Facilitating research in new technologies
NSF's support of the Engineering Research Center for Extreme Ultraviolet Science and Technology in the 2000s led to the development of compact ultrafast laser sources in the extreme UV and X-ray spectral regions.
In the 2010s, NSF-supported researchers created the world's shortest laser pulses, including a 53-attosecond pulse in 2017, giving scientists new tools to observe electrons in motion.
Compact ultrafast sources are opening entirely new fields of study, such as quantum materials, and paving the way for emerging technologies like next-generation atomic clocks.
The nation's most powerful laser
In 2025, researchers using the NSF-funded Zettawatt-Equivalent Ultrashort laser pulse System (NSF ZEUS) generated a 2 PetaWatt 25-femosecond-pulse — making NSF ZEUS the most powerful laser in the United States.
As an open user facility and a cutting-edge platform for discovery research in both fundamental and applied sciences, NSF ZEUS promises to advance the frontiers in everything from laser-driven particle accelerators to medicine and national security.
Igniting fusion
Laser-driven fusion uses high-energy beams to compress and heat fuel until it reaches the extreme conditions necessary for atomic nuclei to fuse, releasing massive amounts of energy.
Pushing the boundaries of scientific exploration, laser technology and optical materials necessary to further increase the energy and power of future lasers is the NSF OPAL project.
This next-generation laser facility will enable the study of matter under extreme physical conditions (like the pressures found in the cores of giant planets), while paving the way for breakthroughs in energy research.

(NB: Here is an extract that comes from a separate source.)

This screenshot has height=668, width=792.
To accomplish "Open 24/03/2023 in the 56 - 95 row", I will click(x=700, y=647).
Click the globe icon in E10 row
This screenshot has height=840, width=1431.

Learn more about NSF's investment in Fusion Enabling Science and Technology.
Lighting the path ahead
From everyday tools like fiber-optic communications to the most powerful laser in the U.S., NSF-supported researchers continue to develop state-of-the-art laser technologies. With their unique capabilities, these lasers are paving the way to advancements such as improved materials, faster memory chips, better medical imaging and more targeted drug delivery, bolstering national security, prosperity and economic growth.